If that’s not happening as much as you would like then you need to get our current customers working for you. You need every happy customer to influence other potential customers.
More specifically, short of having your customers actually deliver more customers to your door, the best thing is for your current customers to sway potential ones by writing great reviews about your business.
Without online reviews, it’s harder for people to decide that they should to business with you over your competitors. Plus, without reviews, you’re far less likely to outrank your competitors in Google.
The bottom line is you need to ask each and every happy customer for a online review. But how?
This is where even the smartest business owners — the ones who know how important online reviews are to potential customers — often get stuck. They’re not sure how to ask customers or how to show them what to do, so the reviews simply never happen.
Fortunately, you’ve got options – 14 of them. I know of 14 ways you can get reviews.
It doesn’t matter how much time you have, or how many customers you have, or how computer-savvy they are. At least some of these methods will work for you.
Here are 14 ways to get online reviews (in no particular order):
- Organic method — Make sure your business is listed on as many third-party sites as possible, so that customers can find you if they feel like writing reviews spontaneously.
- Links or clickable images to the review sites on your website — Make it easy for customers who return to your site to to directly to the place where they can write you a review.
- Personal email — Write a simple email with a polite request and include a link directly to the review page. But please, personalize it: none of that “Dear Valued Customer” garbage.
- Email signature – At the bottom of your emails, include a little link to the page where customers can write a quick review.
- Autoresponder email — If you have your customers on an email list through an autoresponder service, you can create an review request email that goes out automatically.
- Single-page handouts — Create a simple set of instructions that you can simply hand to customers, which shows them exactly how to post a review.
- Snail-mail request/instructions — People generally pay more attention to snail-mail, especially if it’s personalized and from a business they know and like. This method is more work, but you’ll probably get a good response if you go to the trouble of doing it.
- QR code on a postcard — Hand or send your customers a little postcard that asks them to review you by scanning a QR code with their smartphones. The QR code would just contain a link to your Google Places page, or a link to your Yelp listing, etc.
- Video explanation — Create a short walk-through, for customers who you think would just rather watch a quick video than follow other types of easy instruction.
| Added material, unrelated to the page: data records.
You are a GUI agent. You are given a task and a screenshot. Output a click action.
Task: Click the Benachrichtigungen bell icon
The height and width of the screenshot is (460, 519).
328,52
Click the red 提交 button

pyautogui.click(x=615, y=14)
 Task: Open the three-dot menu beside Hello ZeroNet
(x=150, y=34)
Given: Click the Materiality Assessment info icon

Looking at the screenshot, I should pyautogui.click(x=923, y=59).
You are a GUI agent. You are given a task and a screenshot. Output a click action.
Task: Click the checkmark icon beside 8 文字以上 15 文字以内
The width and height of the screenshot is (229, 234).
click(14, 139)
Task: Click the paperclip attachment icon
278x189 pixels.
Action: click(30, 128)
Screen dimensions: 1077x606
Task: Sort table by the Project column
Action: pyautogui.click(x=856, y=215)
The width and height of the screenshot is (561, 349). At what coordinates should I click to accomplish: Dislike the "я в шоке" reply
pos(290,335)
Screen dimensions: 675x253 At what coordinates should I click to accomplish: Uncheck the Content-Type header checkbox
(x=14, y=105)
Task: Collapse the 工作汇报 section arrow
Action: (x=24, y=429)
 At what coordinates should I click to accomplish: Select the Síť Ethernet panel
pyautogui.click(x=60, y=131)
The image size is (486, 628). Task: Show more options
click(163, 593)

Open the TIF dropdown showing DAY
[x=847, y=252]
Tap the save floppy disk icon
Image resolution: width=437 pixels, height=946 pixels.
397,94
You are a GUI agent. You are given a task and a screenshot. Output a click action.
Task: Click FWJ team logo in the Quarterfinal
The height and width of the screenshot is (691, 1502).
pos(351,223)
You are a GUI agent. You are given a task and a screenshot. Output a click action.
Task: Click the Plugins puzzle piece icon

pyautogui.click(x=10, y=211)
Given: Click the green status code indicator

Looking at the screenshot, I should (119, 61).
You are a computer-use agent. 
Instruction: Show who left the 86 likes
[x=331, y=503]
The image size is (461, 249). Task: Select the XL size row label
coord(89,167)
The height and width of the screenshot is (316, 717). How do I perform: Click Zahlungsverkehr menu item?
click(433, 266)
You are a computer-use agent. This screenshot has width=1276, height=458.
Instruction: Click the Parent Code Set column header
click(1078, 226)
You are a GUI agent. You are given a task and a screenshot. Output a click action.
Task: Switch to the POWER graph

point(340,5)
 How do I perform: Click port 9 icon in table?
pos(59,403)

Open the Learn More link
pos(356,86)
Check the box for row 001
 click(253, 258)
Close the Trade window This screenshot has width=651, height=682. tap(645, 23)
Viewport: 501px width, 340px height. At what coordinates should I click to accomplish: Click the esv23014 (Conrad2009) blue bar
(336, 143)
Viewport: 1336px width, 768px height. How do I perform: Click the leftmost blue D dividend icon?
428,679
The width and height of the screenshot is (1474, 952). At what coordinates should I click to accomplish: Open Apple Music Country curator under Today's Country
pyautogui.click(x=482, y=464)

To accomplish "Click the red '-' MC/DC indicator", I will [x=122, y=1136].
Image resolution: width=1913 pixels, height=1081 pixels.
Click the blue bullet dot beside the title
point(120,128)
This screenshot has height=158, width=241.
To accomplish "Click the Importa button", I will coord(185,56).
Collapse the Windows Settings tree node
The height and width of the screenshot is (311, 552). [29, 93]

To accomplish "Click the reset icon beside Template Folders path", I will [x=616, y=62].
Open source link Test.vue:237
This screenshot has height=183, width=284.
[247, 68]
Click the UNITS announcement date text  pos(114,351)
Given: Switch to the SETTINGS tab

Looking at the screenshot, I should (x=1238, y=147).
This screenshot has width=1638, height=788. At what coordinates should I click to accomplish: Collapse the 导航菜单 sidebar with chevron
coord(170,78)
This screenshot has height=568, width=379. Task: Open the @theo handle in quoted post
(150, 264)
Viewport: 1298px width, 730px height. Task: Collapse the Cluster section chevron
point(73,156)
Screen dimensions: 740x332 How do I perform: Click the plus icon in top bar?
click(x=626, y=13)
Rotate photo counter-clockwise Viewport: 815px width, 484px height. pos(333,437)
- Social media — Ask your business’ Facebook fans to write a review for you. As an added bonus, customers can write CitySearch reviews using their Facebook username, which makes it that much easier.
- QR code as a sticker or decal — The sticker or decal could go anywhere in your office or store, and customers could scan it with their smartphones to review you on the spot.
- Phone call — This is a bit old-fashioned, but it’s still effective with the right kind of customer.
- Part of a little gift that you send customers – This could be a free notepad with your logo and phone number on it, or a fridge magnet, or a coffee mug, plus a request to leave you a quick review. Make sure that the gift is something that people will actually use, keep on their desk or kitchen table, and see every day. You want it to be a subtle, but persistent reminder.
- Asking your reviewers to write through a variety of sites – In other words, if you know for a fact a given customer wrote you a Yelp review, ask that person to write you an InsiderPages review, too. There are no rules against it. In fact, the review sites themselves share reviews: I’ve seen CitySearch reviews show up on Bing, Judysbook, Kudzu, MerchantCircle, Switchboard, Yahoo, YellowBot, and YP. You may only want do this with really close, really loyal customers who don’t mind helping spread the good word.